Exercise instructions ▸ Only the closing part of the listing is wanted: reproduce exactly the line containing "Switch to the プレビュー" and all lines below it.

Data to use ▸
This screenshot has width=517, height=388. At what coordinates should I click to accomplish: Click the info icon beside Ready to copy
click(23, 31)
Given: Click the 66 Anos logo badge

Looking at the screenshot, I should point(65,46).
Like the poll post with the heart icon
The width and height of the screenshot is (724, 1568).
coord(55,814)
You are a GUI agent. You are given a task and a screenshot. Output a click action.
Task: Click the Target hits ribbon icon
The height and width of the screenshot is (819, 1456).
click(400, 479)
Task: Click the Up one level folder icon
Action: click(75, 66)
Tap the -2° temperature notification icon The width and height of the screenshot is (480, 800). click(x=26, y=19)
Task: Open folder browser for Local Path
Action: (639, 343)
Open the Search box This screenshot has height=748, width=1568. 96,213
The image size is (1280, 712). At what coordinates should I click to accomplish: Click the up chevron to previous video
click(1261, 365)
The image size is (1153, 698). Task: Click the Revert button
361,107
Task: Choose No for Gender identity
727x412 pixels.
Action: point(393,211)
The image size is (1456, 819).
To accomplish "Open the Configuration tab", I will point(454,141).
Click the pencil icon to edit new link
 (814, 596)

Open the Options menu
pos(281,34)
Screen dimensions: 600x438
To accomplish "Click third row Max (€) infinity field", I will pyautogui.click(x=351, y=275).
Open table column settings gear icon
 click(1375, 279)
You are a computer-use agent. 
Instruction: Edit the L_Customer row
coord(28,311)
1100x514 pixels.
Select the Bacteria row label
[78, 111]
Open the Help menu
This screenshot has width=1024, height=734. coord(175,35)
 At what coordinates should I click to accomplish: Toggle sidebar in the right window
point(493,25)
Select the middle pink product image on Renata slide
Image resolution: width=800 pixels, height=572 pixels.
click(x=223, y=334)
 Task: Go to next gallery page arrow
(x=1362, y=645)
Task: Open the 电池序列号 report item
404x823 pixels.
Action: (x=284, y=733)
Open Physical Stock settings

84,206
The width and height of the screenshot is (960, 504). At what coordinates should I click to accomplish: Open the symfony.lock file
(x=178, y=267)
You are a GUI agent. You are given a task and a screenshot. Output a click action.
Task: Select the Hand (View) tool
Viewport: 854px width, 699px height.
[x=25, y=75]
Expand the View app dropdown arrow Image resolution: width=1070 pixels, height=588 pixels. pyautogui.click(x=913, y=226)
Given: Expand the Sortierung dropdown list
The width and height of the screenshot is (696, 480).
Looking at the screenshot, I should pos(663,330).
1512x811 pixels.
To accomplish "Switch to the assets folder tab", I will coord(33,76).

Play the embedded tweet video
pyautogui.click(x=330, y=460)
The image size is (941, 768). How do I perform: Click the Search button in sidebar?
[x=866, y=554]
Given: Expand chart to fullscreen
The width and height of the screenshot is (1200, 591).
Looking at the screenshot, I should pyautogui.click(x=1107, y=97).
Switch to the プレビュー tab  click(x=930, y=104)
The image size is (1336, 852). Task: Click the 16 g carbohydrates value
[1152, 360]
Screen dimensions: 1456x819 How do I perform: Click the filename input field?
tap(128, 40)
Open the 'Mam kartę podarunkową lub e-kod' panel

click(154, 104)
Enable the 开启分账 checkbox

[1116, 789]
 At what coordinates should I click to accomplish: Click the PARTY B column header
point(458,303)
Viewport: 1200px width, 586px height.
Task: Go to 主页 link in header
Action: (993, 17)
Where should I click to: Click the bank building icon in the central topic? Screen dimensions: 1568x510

Result of this exercise ▸
Switch to the プレビュー tab  click(x=930, y=104)
The image size is (1336, 852). Task: Click the 16 g carbohydrates value
[1152, 360]
Screen dimensions: 1456x819 How do I perform: Click the filename input field?
tap(128, 40)
Open the 'Mam kartę podarunkową lub e-kod' panel

click(154, 104)
Enable the 开启分账 checkbox

[1116, 789]
 At what coordinates should I click to accomplish: Click the PARTY B column header
point(458,303)
Viewport: 1200px width, 586px height.
Task: Go to 主页 link in header
Action: (993, 17)
Where should I click to: Click the bank building icon in the central topic? Screen dimensions: 1568x510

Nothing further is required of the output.